**EXTRACTED TEXT**:
☆ ☆ ☆ ☆ ☆

An historic district is a group of resources (buildings, structures, objects or sites) possessing historical and architectural significance. Historic districts can be classified as either federally designated National Register Historic Districts or municipally regulated districts under the Historic District Act of the General Assembly, EL. 282, No. 167 of the Commonwealth of Pennsylvania of June 1961, amended April 1963. In 1980, Lower Merion Township adopted Ordinance No. 1902 to create two local historic districts. An Historical Architectural Review Board (HARB) was then appointed to regulate the districts.

The HARB reviews the appropriateness of proposed "exterior changes visible from a public way" when a building permit is sought for a property in a local historic district. Decision-making is neither arbitrary nor rigid. HARBs throughout the country are guided by The Secretary of Interior's Standards for Rehabilitation to determine what constitutes an appropriate change.

Lower Merion Township now has five local historic districts regulated by local ordinance under state law. It is important to note that some are also federally designated National Register Historic Districts, National Register districts are not regulated by any local authority, but property owners are urged to follow the Secretary of Interior's Standards for alterations or new construction. If an historic district bears both designations, the HARB becomes involved.

When a new historic district is considered in Lower Merion, members of the HARB will meet with property owners to answer questions. Boundaries for a new district are established by the community, the HARB and the Township.

☆ ☆ ☆ ☆ ☆

**SUPPLIED INFORMATION**:
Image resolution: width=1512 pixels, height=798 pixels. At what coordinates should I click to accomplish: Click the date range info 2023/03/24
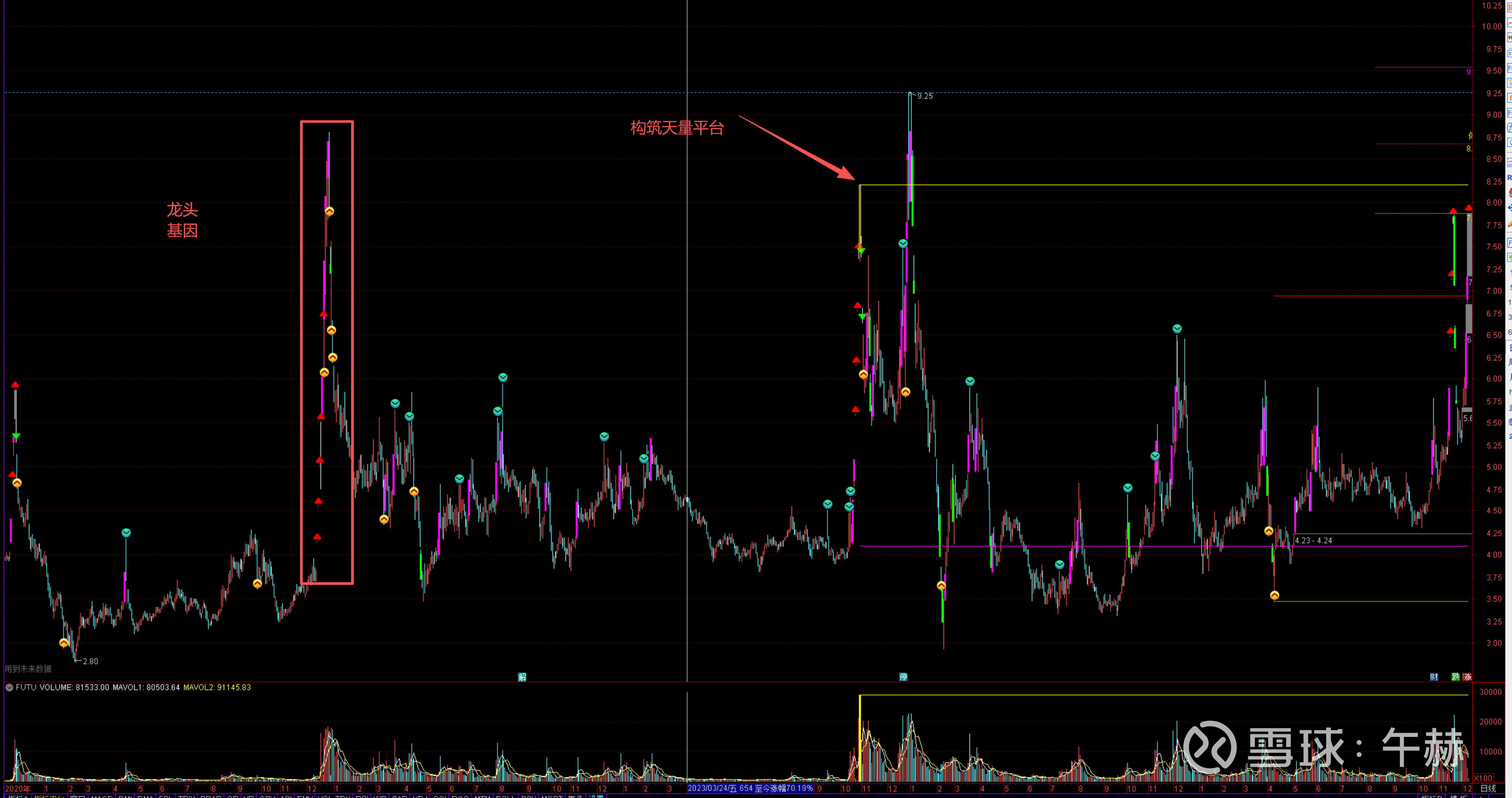pos(750,788)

☆ ☆ ☆ ☆ ☆

**WHAT TO WORK ON**:
a. Reproduce the part of the historic districts text starting with "The HARB reviews" and going on through "an appropriate change.".
b. Say whether each statement agrees with the historic districts text, answering yes or no and quoting the words that decide it: (i) Lower Merion Township created two local historic districts in 1980. (ii) National Register districts are regulated by the township's local authority. (iii) Lower Merion Township now has five local historic districts.

**RESPONSE LIST**:
a.
The HARB reviews the appropriateness of proposed "exterior changes visible from a public way" when a building permit is sought for a property in a local historic district. Decision-making is neither arbitrary nor rigid. HARBs throughout the country are guided by The Secretary of Interior's Standards for Rehabilitation to determine what constitutes an appropriate change.

b.
(i) Yes: "In 1980, Lower Merion Township adopted Ordinance No. 1902 to create two local historic districts."
(ii) No: "National Register districts are not regulated by any local authority"
(iii) Yes: "Lower Merion Township now has five local historic districts regulated by local ordinance under state law."